Sally reveals that she has indeed been asked by listeners whether she is performing on an electric piano. But “No”, she says ” it’s traditional classical piano, not ‘prepared ‘ in any way although the sound that we went for was a bit different. Most classical piano performances are recorded with the microphone at a distance so you feel like you’re in a concert hall. This album has a ‘pop’ music influence so it was important to have a little bit of that sound, achieved by recording the piano very close, with a microphone  right up next to the strings. It’s a very intimate sound which I like that because I don’t play concerts in huge venues too often – I play concerts in small venues, with my audience  just a couple of meters away. So it’s an honest representation of what I play in a concert. That big classical sound wasn’t going to work for me so I thought long and hard about it and decided to do a combination of the two sounds, playing with the balance.”

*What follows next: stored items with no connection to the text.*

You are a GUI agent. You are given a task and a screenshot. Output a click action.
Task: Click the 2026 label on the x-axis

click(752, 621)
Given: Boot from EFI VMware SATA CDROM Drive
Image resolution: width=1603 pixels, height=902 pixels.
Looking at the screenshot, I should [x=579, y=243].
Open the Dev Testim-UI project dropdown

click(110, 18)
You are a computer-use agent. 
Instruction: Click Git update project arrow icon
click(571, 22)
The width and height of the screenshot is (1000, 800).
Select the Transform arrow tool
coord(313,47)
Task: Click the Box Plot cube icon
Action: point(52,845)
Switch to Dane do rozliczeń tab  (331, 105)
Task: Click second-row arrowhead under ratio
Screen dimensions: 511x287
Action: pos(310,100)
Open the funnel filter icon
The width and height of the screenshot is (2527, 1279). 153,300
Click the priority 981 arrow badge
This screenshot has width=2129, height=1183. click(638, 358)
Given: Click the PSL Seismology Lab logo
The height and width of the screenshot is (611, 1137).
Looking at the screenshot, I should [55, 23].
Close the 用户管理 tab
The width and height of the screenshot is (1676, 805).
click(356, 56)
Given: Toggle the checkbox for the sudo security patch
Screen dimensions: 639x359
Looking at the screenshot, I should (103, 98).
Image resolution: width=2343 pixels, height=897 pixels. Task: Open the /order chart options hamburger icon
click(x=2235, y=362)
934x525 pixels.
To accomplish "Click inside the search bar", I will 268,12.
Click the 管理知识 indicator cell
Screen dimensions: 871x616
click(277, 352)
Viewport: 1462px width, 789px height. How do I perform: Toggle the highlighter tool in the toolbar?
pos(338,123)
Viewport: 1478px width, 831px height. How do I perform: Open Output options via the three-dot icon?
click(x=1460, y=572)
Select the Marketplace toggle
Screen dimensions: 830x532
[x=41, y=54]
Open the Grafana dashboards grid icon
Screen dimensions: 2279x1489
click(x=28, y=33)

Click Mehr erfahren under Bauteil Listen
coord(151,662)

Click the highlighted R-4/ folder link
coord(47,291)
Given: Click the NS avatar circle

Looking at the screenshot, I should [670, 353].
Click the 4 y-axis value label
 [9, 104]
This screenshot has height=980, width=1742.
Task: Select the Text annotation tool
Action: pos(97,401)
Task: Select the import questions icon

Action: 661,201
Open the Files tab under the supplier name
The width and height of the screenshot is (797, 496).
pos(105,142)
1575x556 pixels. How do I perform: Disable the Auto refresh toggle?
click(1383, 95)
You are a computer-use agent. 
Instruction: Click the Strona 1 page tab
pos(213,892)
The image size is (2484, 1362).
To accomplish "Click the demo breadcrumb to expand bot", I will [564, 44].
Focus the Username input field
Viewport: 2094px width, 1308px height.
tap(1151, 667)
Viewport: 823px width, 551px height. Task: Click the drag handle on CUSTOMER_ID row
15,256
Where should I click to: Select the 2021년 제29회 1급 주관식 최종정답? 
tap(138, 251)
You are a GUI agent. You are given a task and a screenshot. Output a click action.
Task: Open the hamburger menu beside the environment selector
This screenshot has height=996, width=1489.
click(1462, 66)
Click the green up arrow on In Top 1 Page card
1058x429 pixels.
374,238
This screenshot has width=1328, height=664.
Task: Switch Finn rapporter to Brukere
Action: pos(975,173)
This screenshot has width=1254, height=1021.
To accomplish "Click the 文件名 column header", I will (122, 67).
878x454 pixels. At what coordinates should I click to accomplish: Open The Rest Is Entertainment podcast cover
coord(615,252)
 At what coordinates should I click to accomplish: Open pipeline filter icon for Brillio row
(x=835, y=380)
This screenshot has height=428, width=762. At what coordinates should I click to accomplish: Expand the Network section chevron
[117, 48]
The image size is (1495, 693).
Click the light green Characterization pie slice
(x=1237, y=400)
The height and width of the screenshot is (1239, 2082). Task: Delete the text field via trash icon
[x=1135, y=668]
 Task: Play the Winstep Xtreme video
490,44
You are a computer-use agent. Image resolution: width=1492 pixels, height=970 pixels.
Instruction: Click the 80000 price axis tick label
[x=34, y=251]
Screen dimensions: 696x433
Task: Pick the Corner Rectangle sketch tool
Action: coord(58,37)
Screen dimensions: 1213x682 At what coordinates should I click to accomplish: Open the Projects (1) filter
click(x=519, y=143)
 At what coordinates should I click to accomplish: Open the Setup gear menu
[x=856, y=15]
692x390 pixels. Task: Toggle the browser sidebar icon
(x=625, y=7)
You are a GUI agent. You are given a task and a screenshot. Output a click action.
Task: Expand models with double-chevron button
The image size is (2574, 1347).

A little known achievement of Sally’s ARIA Award winning CD Mad Rush, the solo piano music of Philip Glass, is that she recorded the entire disc, playing from memory. Nyman’s music, she says is different. “Some of it was recorded from memory and some not. Memorising the music was not so crucial this time. With Glass, it was a structural thing. I knew where I was in the piece without looking at the page, because looking at a piece of Philip Glass on a page you don’t necessarily see the big picture straight away. Looking at a piece of Michael Nyman on a page, the structure is really clear and very solid so a Nyman score is a help rather than a Glass score which is not helpful at all.”

Sally Whitwell has been conversing with Michael Nyman during the course of this project,  but she is emphatic that the interpretation is hers alone.” I wanted it to be my interpretation of what I saw on the page. I try not to get the composer too involved until much later. They work in writing down the score and sending it to a performer who will interpret it from the score and if they’re a good composer everything will be on the score. The same goes at other times when I’ve played music by composers who write really well for the piano like Elliot Gyger and Andrew Ford – I don’t really have to ask them what they want because everything is on the page and to me, that’s the mark of a good composer – the less that I have to ask them the better.”

On the cover of  All Imperfect Things, Sally is stylishly clad in black from head to toe like some Gothic angel or black feathered falcon. Heavy with symbolism, lying next to her are a black leather portmanteau and a pair of binoculars. I asked Sally about this alter-ego. “Apart from me?” she asked quizzically.”I wanted to express the ancient which is integral to Michael Nyman’s music – he takes lovely, old, well respected things and reinvents them in a way that brings them very squarely into the present.”

One final irresistible question. What does the  Gothic angel carry in her portmanteau? There was moment’s hesitation before Sally said mysteriously “It’s a secret. It’s quite heavy. There’s your clue.”